ML is an evolving science and giving a reading guide that is fundamentally pre 1920 is not great. It’s reminiscent of what trots do tbh.
Seeing Sakai, who is valuable, but memeified, but not Fanon? Really?
Atleast include Kollontai, also. Maybe also some Arruzza and Federici.
Disagree or agree with PSL, but their liberation school curriculum is on point.
IMO this list is filled with redundant texts and non necessary reads also. This is fully inadequate to beginners, and also runs the risk of beginners seeing necessary and crucial developments in ML thought as secondary. A lot needs to be scrapped.
I’d also recommend including Althusser and Gramsci.
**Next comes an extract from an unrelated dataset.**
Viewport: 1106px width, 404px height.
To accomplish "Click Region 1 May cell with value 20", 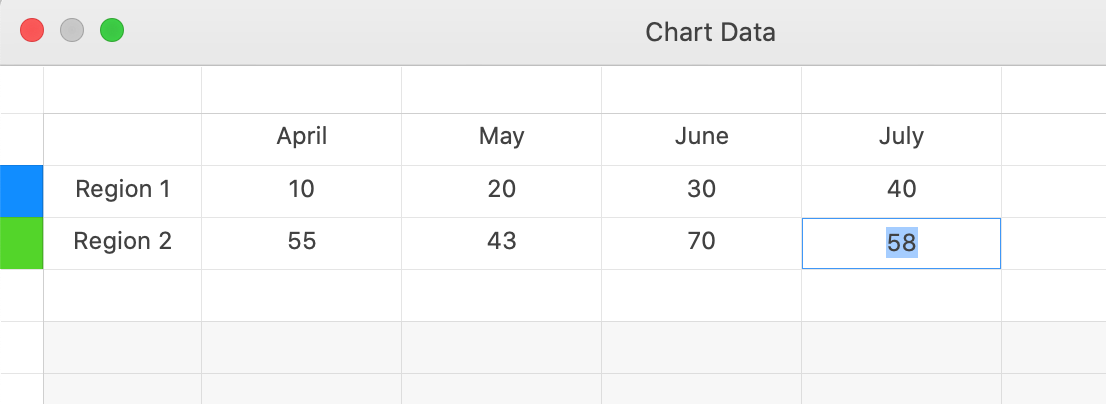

would you be down to amend the reading list? i’d love to read more on marxist feminism and queer lib. i’m familiar with fanon and am currently working my way through wretched of the earth.
Good Work.
That sub wont get banned though. It would be too mask-off for reddit to do that. Instead they’re just transforming the sub into a fake commie lib sub. Recently there was a series of weird bans towards genzedong members, totally random for posts months or weeks ago, including myself, for things like “abusive behaviour” even though the comments were lacking that. My ban was changed to a week long mute when i simply replied with “What?”. Seems to me like some kind of stealth attempt at purging the sub of proper leftists and just leaving it full of fake commie libs.
I feel this is too loaded for beginners. Should select five or so from this list for an introduction to beginners.
But I understand if you want copy the post verbatim as it was posted.
Does that mean I shouldn’t have started by reading Das Kapital? Because I started by reading Das Kapital.
There’s nothing wrong about starting with Das Kapital. But most who are just learning about Marxism-Leninism will consider it too difficult and too hard to understand probably — I read the first 4 chapters of Das Kapital so far (then I had to delay further reading because I no longer had the time or energy, I should continue somewhen), and I had to really study it like some people study math, i. e. write out all the important information in points, draw some scheme to visualize it, etc., so not exactly an easy book to start with. I started with Imperialism As The Highest Stage Of Capitalism, it was much easier and still addressed important aspects.
I’ve found that it’s best to read Capital in a group. That’s how I did it in high school (although I left that group at some point) and college in an independent study.
Also, the discussion and writing cements some bonds in the reading group.